= EXERCISE INSTRUCTIONS =
Give again, word for word, every line below from the one that has "Click the refresh icon beside address bar" through the one that has "Given: Toggle the", both included, and no others.
· · · ·
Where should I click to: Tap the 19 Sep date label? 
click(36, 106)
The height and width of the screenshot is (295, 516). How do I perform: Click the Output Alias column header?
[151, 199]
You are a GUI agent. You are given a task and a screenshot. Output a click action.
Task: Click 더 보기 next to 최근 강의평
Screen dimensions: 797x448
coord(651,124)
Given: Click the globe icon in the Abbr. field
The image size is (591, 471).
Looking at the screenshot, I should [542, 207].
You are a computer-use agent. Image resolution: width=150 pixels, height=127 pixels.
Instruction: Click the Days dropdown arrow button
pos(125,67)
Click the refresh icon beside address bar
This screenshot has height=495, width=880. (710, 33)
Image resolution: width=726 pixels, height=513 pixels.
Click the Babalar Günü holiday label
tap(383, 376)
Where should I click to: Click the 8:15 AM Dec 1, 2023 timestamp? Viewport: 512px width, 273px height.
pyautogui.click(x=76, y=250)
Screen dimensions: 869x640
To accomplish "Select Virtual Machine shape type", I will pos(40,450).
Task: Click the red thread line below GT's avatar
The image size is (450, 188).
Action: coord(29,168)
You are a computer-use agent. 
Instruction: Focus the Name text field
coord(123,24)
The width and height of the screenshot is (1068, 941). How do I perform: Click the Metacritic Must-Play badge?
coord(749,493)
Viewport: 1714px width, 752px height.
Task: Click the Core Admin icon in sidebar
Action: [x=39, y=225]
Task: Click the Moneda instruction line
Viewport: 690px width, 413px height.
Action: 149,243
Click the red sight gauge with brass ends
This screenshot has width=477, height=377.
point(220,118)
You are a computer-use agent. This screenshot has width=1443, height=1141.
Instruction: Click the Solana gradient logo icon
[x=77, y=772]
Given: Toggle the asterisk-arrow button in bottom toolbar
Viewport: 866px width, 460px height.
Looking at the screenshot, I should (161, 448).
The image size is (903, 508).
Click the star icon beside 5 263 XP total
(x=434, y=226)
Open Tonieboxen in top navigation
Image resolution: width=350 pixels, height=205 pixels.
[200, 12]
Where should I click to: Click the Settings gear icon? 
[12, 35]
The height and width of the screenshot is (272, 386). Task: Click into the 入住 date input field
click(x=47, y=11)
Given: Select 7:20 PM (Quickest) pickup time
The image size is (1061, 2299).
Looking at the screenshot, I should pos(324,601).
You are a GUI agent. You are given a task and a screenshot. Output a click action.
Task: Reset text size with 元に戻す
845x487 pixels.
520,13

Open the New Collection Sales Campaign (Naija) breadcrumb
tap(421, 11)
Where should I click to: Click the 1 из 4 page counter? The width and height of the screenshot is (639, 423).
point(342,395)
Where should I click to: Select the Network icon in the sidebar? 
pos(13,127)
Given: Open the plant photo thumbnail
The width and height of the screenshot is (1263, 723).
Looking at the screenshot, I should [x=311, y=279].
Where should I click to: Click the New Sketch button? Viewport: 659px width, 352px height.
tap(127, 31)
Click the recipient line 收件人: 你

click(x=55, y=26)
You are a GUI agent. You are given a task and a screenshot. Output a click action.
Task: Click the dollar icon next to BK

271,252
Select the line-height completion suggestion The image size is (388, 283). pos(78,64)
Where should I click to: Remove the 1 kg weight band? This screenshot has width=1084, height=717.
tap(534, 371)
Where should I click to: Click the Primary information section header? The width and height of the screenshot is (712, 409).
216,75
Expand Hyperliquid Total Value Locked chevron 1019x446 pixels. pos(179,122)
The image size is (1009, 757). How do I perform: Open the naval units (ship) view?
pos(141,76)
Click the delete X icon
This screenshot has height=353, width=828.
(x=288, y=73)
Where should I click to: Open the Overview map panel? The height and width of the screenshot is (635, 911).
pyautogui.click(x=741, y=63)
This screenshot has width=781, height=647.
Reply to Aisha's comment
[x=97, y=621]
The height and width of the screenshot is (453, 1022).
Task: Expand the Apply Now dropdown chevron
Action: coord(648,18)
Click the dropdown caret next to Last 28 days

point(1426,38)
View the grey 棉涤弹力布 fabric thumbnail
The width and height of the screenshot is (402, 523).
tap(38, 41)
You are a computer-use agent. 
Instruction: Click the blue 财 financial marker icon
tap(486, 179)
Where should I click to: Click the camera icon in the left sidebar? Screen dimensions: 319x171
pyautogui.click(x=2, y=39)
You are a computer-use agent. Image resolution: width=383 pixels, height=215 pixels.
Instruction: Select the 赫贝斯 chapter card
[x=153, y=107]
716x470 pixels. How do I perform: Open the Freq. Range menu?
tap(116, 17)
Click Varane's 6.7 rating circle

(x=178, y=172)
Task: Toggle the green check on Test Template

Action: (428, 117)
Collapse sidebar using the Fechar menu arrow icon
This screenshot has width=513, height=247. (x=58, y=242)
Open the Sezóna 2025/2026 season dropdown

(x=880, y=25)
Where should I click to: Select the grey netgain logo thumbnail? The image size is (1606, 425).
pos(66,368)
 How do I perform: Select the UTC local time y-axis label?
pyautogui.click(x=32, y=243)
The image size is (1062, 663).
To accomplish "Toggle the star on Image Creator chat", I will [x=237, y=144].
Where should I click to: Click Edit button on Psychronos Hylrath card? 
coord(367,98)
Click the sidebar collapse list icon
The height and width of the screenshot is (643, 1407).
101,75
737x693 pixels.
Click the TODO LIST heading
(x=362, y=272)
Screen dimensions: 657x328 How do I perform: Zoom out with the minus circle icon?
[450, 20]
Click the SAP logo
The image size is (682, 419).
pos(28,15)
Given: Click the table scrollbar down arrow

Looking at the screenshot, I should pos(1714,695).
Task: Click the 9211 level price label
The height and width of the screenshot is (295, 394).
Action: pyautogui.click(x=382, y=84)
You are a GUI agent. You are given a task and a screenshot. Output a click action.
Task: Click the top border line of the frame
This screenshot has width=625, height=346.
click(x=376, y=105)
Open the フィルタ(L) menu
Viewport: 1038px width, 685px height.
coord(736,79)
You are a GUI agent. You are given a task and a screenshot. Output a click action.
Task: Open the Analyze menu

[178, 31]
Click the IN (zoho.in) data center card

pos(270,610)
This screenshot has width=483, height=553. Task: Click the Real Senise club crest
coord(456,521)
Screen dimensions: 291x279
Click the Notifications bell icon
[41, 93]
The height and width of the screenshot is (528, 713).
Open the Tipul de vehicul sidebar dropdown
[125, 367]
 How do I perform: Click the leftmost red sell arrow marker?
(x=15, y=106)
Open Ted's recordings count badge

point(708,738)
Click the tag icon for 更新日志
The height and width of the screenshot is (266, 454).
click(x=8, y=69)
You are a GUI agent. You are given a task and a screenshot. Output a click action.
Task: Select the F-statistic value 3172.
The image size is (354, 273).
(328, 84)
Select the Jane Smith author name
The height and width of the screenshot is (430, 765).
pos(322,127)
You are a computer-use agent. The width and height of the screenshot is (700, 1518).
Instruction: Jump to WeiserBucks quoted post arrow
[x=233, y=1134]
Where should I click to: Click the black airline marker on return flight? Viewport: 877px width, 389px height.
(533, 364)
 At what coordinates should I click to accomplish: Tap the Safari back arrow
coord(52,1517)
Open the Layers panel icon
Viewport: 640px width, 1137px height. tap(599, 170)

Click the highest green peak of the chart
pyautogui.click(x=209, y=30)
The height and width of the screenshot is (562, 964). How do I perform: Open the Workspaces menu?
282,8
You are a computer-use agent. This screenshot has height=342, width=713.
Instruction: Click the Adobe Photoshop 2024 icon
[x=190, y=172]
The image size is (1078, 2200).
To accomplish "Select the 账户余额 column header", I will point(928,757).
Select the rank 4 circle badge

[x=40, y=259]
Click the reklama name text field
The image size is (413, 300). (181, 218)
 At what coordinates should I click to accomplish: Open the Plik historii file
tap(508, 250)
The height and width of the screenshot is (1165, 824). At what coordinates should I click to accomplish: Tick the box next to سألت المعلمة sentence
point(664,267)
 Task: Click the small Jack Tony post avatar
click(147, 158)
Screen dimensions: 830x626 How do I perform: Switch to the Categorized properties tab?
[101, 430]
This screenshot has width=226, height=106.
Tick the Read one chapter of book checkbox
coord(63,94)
· · · ·
= THE COMPLETED TASK =
Click the refresh icon beside address bar
This screenshot has height=495, width=880. (710, 33)
Image resolution: width=726 pixels, height=513 pixels.
Click the Babalar Günü holiday label
tap(383, 376)
Where should I click to: Click the 8:15 AM Dec 1, 2023 timestamp? Viewport: 512px width, 273px height.
pyautogui.click(x=76, y=250)
Screen dimensions: 869x640
To accomplish "Select Virtual Machine shape type", I will pos(40,450).
Task: Click the red thread line below GT's avatar
The image size is (450, 188).
Action: coord(29,168)
You are a computer-use agent. 
Instruction: Focus the Name text field
coord(123,24)
The width and height of the screenshot is (1068, 941). How do I perform: Click the Metacritic Must-Play badge?
coord(749,493)
Viewport: 1714px width, 752px height.
Task: Click the Core Admin icon in sidebar
Action: [x=39, y=225]
Task: Click the Moneda instruction line
Viewport: 690px width, 413px height.
Action: 149,243
Click the red sight gauge with brass ends
This screenshot has width=477, height=377.
point(220,118)
You are a computer-use agent. This screenshot has width=1443, height=1141.
Instruction: Click the Solana gradient logo icon
[x=77, y=772]
Given: Toggle the asterisk-arrow button in bottom toolbar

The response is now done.